Le Congrès mise sur la culture pour réconcilier la Calédonie. Une opération sincère ou pure communication ?
Une soirée d’interculturalité… mais pour quel impact réel ?
Le 24 juillet 2025, le Congrès de la Nouvelle-Calédonie organise une nouvelle édition de ses « Rendez-vous de l’institution », cette fois sur le thème de l’interculturalité. Un sujet aussi essentiel que sensible dans un territoire profondément marqué par les fractures historiques, sociales et politiques. L’événement est gratuit, ouvert à tous, mais soulève une question cruciale : que cherche-t-on réellement à construire ?
Animations culturelles, slam, breakdance, conférence d’experts… Le programme est riche, mais le fond semble parfois noyé sous la forme. Une soirée ne suffira pas à panser les plaies encore vives des crises politiques récentes. Et la multiplication de discours ne garantit pas une transformation durable.
Performances artistiques : le pansement symbolique des fractures profondes
Dès 17h, le Congrès se pare de bonne volonté avec des animations culturelles ouvertes à tous les publics. Slam avec Simanë Wénethèm, guitare acoustique, breakdance avec Wave NC, et même « surprises » au programme. L’intention est claire : rendre l’interculturalité accessible, vivante, festive.
Mais derrière ce vernis sympathique, le risque est grand de réduire la complexité du vivre-ensemble à quelques performances artistiques. La culture n’est pas un cache-misère.

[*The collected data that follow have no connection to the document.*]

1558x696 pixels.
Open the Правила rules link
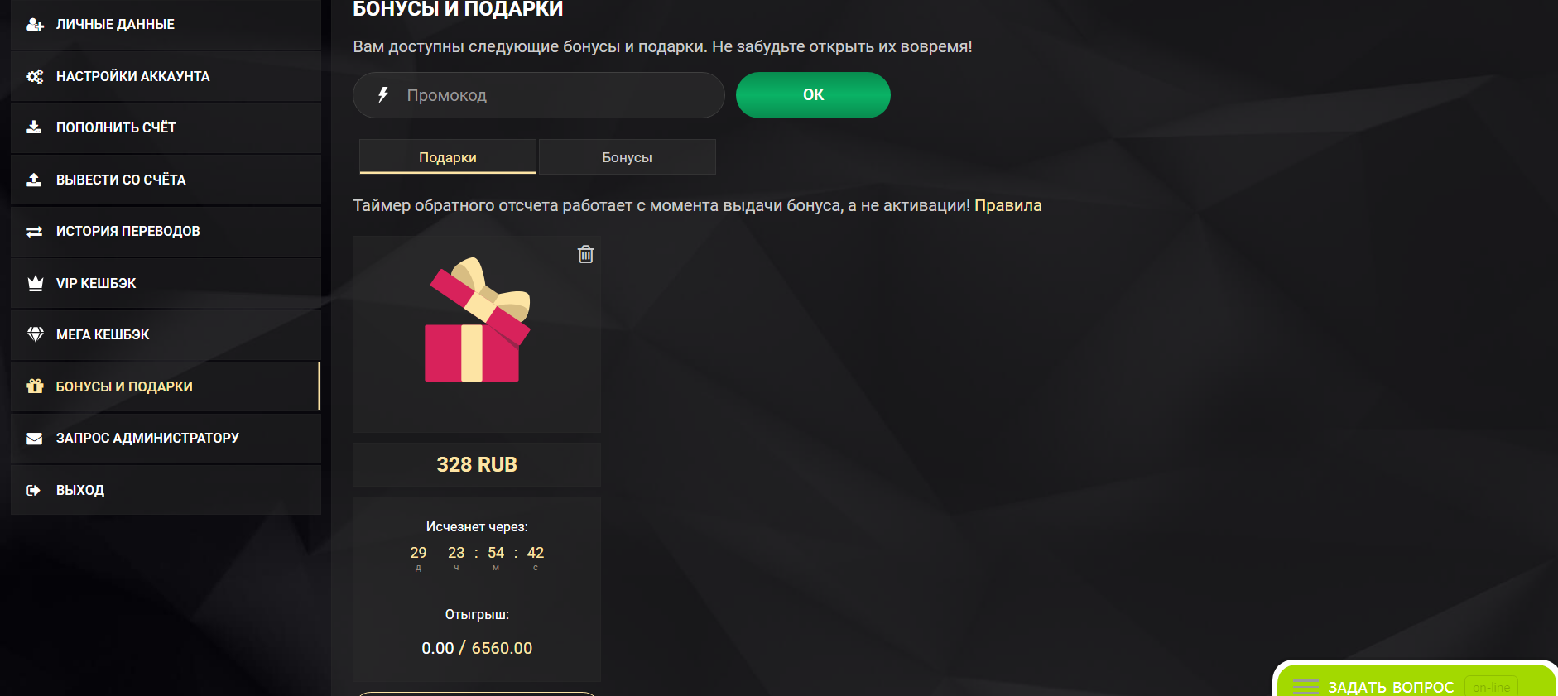1007,205
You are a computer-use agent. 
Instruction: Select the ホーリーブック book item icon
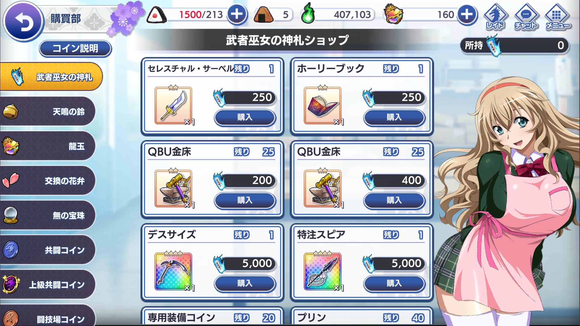[x=323, y=105]
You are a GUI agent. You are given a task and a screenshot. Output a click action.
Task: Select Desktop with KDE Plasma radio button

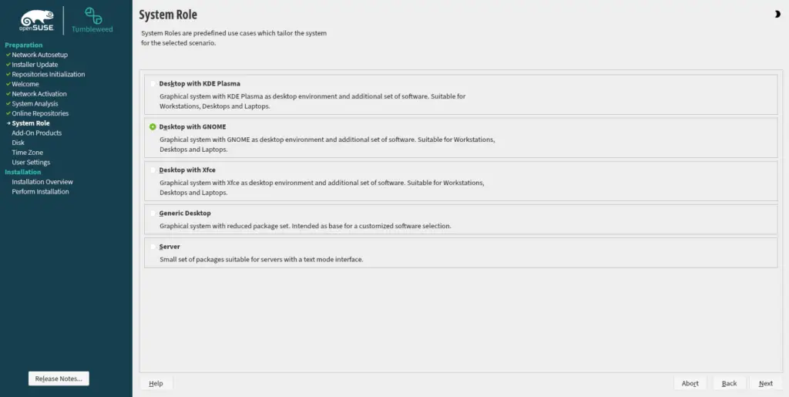coord(153,83)
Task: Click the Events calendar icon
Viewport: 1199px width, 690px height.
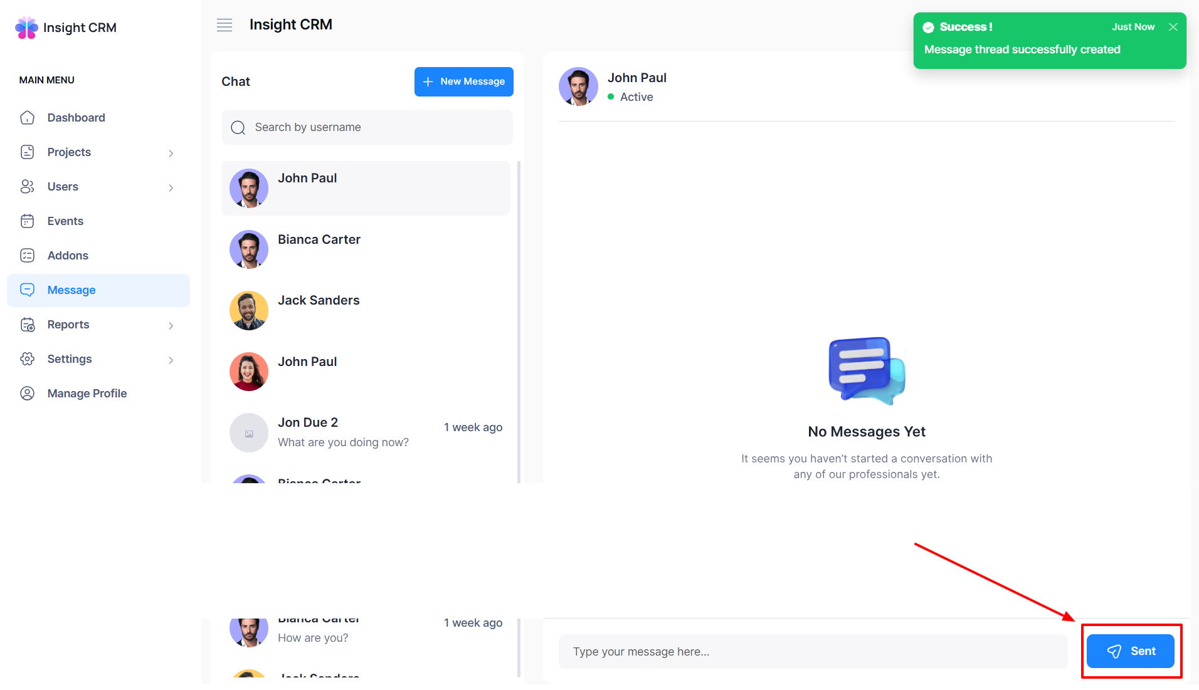Action: (x=28, y=221)

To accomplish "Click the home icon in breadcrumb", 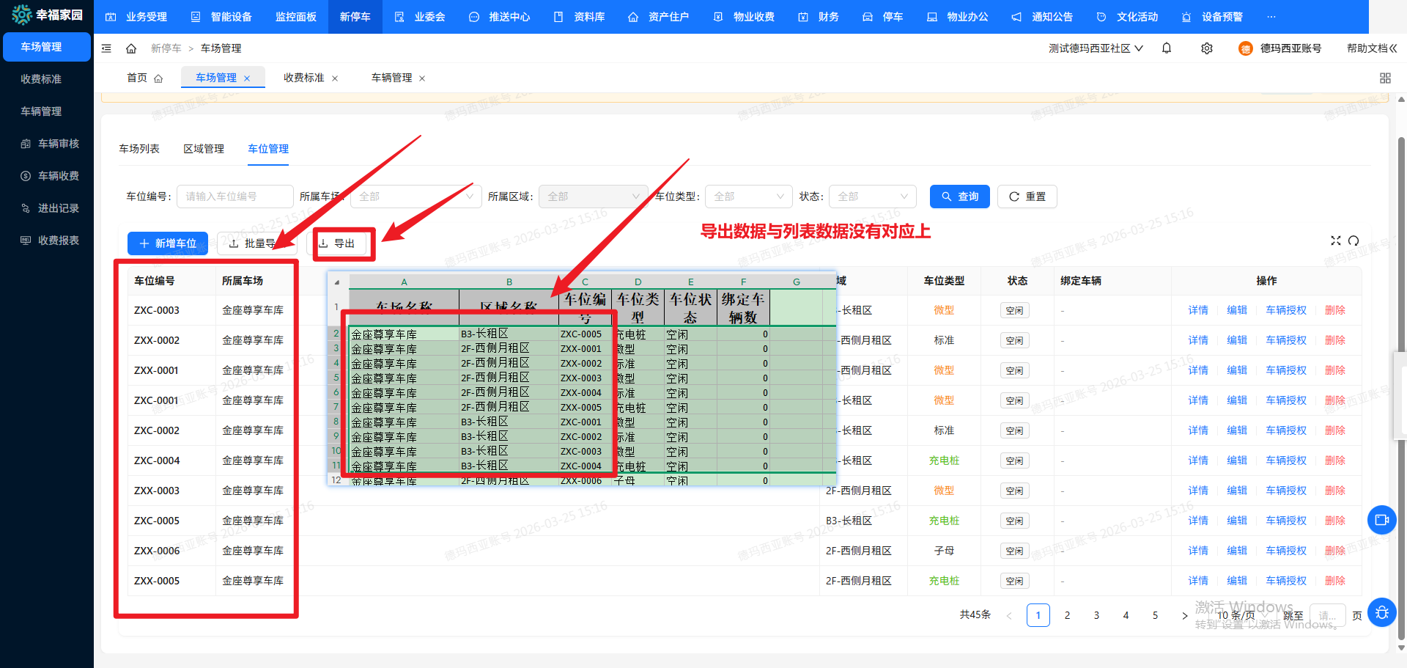I will [131, 48].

La jeunesse kanak, océanienne, wallisienne, asiatique ou européenne mérite plus qu’un numéro sur scène. Elle attend des actes. Des formations. Des perspectives. Des financements. Pas des applaudissements de façade.
Conférence : des paroles d’experts mais peu d’engagements concrets
À 18h, place à la conférence dans l’hémicycle : « Le rôle des projets interculturels dans un processus de réconciliation et de dialogue post crises ». Un intitulé prometteur, mais qui laisse un arrière-goût d’incantation.
Certes, les intervenants sont légitimes : universitaires, artistes, représentants associatifs (UNC, SACENC, OSSO, ADAMIC, Ville de Nouméa…). Mais on regrette l’absence d’acteurs de terrain issus des quartiers. L’interculturalité ne se décrète pas depuis les fauteuils du Congrès.
Les échanges seront sans doute intéressants. Mais quelles décisions en sortiront ? Quels budgets seront engagés ? Quelles mesures concrètes pour favoriser l’intercompréhension dans les écoles, les institutions, les médias ? Sur ce terrain-là, le flou reste total.
Une opération politique qui soigne son image plus que le fond
La présence des deux vice-présidentes — Virginie Ruffenach (groupe Loyalistes) et Omayra Naisseline (UC-FLNKS et Nationalistes) — est présentée comme un signal fort. Mais elle sonne aussi comme une opération de communication conjointe.
Le Congrès semble vouloir dire :
Voyez, nous dialoguons, nous soutenons la culture, nous écoutons les artistes
Mais la réconciliation ne s’instrumentalise pas à coups de soirées thématiques. Elle demande du courage, des ruptures avec les logiques de domination, un partage réel dans un sens comme dans l’autre. La discrimination positive a atteint ses limites.
Une société multiculturelle qui attend des actes, pas des slogans
La Nouvelle-Calédonie n’a pas besoin qu’on lui répète qu’elle est interculturelle. Elle l’est déjà, dans ses écoles, ses quartiers, ses mélanges, ses familles.
Alors oui, il faut saluer l’initiative. Mais exigeons plus que des conférences filmées et des slams applaudis. La réconciliation, si elle est réellement visée, ne se décrète pas en trois heures. Elle se construit dans la durée, avec du courage, de la mémoire, et une volonté réelle de part et d’autre.